If I wanted the pitch book read to me, someone in my own office could have done that.  Is there anything else that needs to be said about this heinous error?  Perhaps restating that it’s a colossal waste of both the investor’s and the manager’s time to have story hour in place of a conversation.  If the pitch book can serve to augment the dialogue and discussion points, fine to use it for illustrative purposes.  But head down reading from the deck is a no-no under every scenario.

When I asked for a trade example, I didn’t mean a dissertation.  This could also fall under the ‘blowhard’ umbrella, but specifically, a drawn-out trading example that drills down into detail no investor cares to hear or learn about is far less effective than a couple of highlights about trades that were successful and why, and trades that went opposite and why.  In all cases, ending with the lessons learned and portfolio adjustments in the wake of the examples serves far better to help an investor understand where a manager is coming from.
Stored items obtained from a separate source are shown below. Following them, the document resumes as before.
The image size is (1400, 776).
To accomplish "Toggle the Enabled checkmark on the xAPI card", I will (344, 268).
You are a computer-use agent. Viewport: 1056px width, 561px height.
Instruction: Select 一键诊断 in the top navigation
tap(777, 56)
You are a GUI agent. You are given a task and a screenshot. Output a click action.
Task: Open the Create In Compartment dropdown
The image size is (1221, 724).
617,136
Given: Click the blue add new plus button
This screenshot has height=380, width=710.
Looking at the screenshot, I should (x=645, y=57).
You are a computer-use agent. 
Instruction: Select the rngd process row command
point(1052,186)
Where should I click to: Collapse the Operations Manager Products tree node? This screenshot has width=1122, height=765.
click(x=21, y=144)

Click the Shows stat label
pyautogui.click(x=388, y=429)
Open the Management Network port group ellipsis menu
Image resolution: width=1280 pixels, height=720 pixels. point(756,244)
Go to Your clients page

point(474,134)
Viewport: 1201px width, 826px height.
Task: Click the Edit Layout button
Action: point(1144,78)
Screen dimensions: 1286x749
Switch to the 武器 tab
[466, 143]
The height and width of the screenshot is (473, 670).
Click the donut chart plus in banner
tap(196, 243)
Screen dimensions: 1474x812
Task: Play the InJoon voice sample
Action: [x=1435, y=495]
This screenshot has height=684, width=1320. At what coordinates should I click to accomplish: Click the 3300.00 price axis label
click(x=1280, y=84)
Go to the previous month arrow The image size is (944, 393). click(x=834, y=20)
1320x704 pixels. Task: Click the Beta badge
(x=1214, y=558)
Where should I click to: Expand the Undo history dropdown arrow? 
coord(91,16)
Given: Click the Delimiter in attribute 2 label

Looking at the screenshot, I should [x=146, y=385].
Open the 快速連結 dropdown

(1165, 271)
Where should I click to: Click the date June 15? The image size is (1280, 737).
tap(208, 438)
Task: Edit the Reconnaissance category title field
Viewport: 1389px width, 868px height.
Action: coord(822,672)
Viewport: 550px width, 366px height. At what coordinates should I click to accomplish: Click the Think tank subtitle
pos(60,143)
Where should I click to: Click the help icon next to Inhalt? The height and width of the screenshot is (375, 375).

Well, after that meeting, the right trade is to short that manager’s fund.  Or, that was an hour of my life that I can never get back.  Both of these are saying the same thing: the manager blew it.  The meeting was a failure, and waiting for a follow-up appointment is going to be a waste of time.  

Not every meeting will lead to another, and not every investor will be suited for a manager’s offering.  But wasting viable meeting time failing to engage investors who could benefit from a manager’s abilities strictly because the initial discussion was botched is often an avoidable error.  A little preparation and some introspection on past meetings that failed to pan out can help managers achieve a better return on positive outcomes moving forward.